Network effects describe the value added by increasing the number of connections within and across networks, such as the value to a Facebook user of having connections with a large number of friends, or access to a broad variety of developer applications.

The most important value creation dynamic of a digital operating model is its network effects. The basic definition of a network effect is that the underlying value or utility of a product or service increases as the number of users utilizing the service increases.

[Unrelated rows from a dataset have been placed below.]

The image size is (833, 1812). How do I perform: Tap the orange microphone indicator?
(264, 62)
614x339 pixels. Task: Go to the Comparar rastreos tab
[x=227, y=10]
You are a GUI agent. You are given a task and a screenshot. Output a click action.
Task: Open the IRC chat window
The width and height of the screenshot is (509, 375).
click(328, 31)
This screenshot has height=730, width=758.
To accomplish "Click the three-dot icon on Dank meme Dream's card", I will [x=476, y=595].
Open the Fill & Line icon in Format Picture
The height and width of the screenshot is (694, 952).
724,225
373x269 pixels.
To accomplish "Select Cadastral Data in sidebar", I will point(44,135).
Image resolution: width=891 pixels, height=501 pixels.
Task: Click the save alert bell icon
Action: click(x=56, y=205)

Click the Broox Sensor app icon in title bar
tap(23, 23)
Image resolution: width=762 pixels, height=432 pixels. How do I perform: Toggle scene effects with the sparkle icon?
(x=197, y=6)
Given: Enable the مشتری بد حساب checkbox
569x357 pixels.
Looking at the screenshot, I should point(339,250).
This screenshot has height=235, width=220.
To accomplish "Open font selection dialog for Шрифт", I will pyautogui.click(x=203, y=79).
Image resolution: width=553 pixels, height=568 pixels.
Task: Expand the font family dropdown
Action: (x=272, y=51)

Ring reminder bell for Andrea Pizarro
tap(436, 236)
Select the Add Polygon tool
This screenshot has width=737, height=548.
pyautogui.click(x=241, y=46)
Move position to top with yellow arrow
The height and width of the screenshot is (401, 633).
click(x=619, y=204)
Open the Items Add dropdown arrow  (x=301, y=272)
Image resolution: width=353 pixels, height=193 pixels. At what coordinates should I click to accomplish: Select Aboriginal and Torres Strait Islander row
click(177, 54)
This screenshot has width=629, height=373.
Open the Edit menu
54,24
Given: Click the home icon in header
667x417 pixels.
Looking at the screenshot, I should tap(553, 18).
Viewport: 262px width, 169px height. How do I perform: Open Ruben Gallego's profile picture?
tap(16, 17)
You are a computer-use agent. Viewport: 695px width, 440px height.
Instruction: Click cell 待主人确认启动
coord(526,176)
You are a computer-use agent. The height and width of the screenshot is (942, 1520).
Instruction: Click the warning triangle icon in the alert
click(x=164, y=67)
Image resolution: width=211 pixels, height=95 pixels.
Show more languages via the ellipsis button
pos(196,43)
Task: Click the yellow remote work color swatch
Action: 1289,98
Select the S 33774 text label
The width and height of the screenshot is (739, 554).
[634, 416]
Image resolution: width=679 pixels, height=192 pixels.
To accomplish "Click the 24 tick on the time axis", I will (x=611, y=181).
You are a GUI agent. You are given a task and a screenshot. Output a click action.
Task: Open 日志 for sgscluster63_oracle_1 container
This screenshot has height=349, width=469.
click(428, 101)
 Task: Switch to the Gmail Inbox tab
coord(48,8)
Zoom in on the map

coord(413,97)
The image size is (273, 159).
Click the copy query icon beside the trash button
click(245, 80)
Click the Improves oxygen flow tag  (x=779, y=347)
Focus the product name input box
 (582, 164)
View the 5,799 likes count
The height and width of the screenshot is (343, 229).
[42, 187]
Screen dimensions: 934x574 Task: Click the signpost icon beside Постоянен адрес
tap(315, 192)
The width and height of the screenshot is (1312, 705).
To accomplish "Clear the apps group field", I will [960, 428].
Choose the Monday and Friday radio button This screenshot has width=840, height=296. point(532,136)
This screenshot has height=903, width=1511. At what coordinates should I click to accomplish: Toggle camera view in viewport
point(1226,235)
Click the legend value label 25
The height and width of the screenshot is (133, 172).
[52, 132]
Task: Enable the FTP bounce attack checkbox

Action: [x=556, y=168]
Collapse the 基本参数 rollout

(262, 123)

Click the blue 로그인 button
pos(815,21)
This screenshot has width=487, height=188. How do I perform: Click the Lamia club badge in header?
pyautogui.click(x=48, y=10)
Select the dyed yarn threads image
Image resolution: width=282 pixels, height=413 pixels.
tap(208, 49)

Learning effects capture the value added by increasing the amount of data flowing through the same networks—for example, data that may be used to power AI to learn about and improve the user experience or to better target advertisers.

Multihoming

The first and most important force shaping value capture is multihoming. Multihoming refers to the viability of competitive alternatives, specifically to situations wherein users or service providers in a network can form ties with multiple platforms or hub firms (“homes”) at the same time. If a network hub faces competition from another hub connecting to a network in a similar way, the first network hub’s ability to capture value from the network will be challenged, especially if the switching costs are low enough for users to easily use either hub.

Disintermediation

Disintermediation, wherein nodes in a network can easily bypass the firm to connect directly, can also be a significant problem for capturing value. From Homejoy to TaskRabbit—that provides only a connection between network participants. After the first connection is made, most if not all of the value created is delivered, and it’s difficult to hold a user accountable to the network hub for ongoing rents.

Network Bridging

Network bridging involves making new connections across previously separate economic networks, making use of more-favorable competitive dynamics and different willingness to pay. Network participants can improve their ability to both create and capture value when they connect to multiple networks, bridging among them to build important synergies.

Strategic Collisions

A collision occurs when a firm with a digital operating model targets an application (or use case) that has traditionally been served by a more conventional firm. Because digital operating models are characterized by different scale, scope, and learning dynamics from those of traditional firms, collisions can completely transform industries and reshape the nature of competitive advantage.

Conclusion

We live in an important moment in the history of our economy and society. As digital networks and AI increasingly capture our world, we are seeing a fundamental transformation in the nature of firms. This removes historical constraints on scale, scope, and learning and creates both enormous opportunity and extraordinary turbulence. But despite all this newfound digital automation, it seems that we can’t quite do away with management just yet.

The challenges are just too great, too complex, and too amorphous to be solved by technology (or technologists) alone. But leading through these changing times will require a new kind of managerial wisdom, to steer organizations from full-scale firms to new ventures, and from regulatory institutions to communities.